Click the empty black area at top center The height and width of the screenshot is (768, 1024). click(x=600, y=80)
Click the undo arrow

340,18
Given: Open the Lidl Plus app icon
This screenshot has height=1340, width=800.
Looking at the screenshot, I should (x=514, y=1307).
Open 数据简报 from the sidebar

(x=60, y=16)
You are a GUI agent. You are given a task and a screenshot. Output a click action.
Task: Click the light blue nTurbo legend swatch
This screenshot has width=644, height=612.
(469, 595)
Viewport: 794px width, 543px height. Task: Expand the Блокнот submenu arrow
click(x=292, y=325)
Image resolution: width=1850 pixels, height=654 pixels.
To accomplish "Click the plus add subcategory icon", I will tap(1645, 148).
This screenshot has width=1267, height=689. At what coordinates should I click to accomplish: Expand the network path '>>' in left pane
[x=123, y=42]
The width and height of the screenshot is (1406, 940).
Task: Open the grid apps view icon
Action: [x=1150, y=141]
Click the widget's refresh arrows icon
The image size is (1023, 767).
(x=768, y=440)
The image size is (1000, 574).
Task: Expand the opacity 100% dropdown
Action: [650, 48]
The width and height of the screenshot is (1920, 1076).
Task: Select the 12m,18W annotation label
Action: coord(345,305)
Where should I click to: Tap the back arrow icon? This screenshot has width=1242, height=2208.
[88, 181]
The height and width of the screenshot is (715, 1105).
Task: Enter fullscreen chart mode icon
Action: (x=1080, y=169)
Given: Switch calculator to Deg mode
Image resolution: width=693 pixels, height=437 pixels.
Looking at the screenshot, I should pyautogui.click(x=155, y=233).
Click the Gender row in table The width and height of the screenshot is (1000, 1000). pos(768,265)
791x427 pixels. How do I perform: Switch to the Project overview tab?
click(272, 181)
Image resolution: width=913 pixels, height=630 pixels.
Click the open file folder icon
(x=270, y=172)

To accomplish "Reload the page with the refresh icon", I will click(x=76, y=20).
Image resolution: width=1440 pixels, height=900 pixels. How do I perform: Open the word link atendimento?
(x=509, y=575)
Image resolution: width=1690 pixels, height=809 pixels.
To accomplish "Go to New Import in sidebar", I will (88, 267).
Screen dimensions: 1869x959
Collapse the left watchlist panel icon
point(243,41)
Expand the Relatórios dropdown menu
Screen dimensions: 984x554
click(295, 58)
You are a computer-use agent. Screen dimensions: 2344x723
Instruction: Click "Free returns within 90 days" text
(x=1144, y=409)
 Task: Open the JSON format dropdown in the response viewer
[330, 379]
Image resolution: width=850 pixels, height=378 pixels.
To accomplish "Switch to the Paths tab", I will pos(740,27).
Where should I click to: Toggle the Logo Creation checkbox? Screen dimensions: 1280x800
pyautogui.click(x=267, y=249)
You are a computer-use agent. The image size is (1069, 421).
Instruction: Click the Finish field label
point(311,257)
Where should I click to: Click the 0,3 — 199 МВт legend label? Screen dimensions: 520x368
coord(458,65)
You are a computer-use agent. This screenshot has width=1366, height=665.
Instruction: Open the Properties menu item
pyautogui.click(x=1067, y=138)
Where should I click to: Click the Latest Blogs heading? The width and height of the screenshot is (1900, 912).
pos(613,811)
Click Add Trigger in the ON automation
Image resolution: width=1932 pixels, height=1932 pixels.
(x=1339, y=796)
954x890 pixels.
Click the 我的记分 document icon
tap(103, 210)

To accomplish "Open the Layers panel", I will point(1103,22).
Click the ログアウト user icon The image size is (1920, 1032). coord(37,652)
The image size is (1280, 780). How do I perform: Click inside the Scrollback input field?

> Problem description
Exactly and only the lines from the line containing "returns within 90" through the final line of the records above must be returned.

> Response area
Instruction: Click "Free returns within 90 days" text
(x=1144, y=409)
 Task: Open the JSON format dropdown in the response viewer
[330, 379]
Image resolution: width=850 pixels, height=378 pixels.
To accomplish "Switch to the Paths tab", I will pos(740,27).
Where should I click to: Toggle the Logo Creation checkbox? Screen dimensions: 1280x800
pyautogui.click(x=267, y=249)
You are a computer-use agent. The image size is (1069, 421).
Instruction: Click the Finish field label
point(311,257)
Where should I click to: Click the 0,3 — 199 МВт legend label? Screen dimensions: 520x368
coord(458,65)
You are a computer-use agent. This screenshot has width=1366, height=665.
Instruction: Open the Properties menu item
pyautogui.click(x=1067, y=138)
Where should I click to: Click the Latest Blogs heading? The width and height of the screenshot is (1900, 912).
pos(613,811)
Click Add Trigger in the ON automation
Image resolution: width=1932 pixels, height=1932 pixels.
(x=1339, y=796)
954x890 pixels.
Click the 我的记分 document icon
tap(103, 210)

To accomplish "Open the Layers panel", I will point(1103,22).
Click the ログアウト user icon The image size is (1920, 1032). coord(37,652)
The image size is (1280, 780). How do I perform: Click inside the Scrollback input field?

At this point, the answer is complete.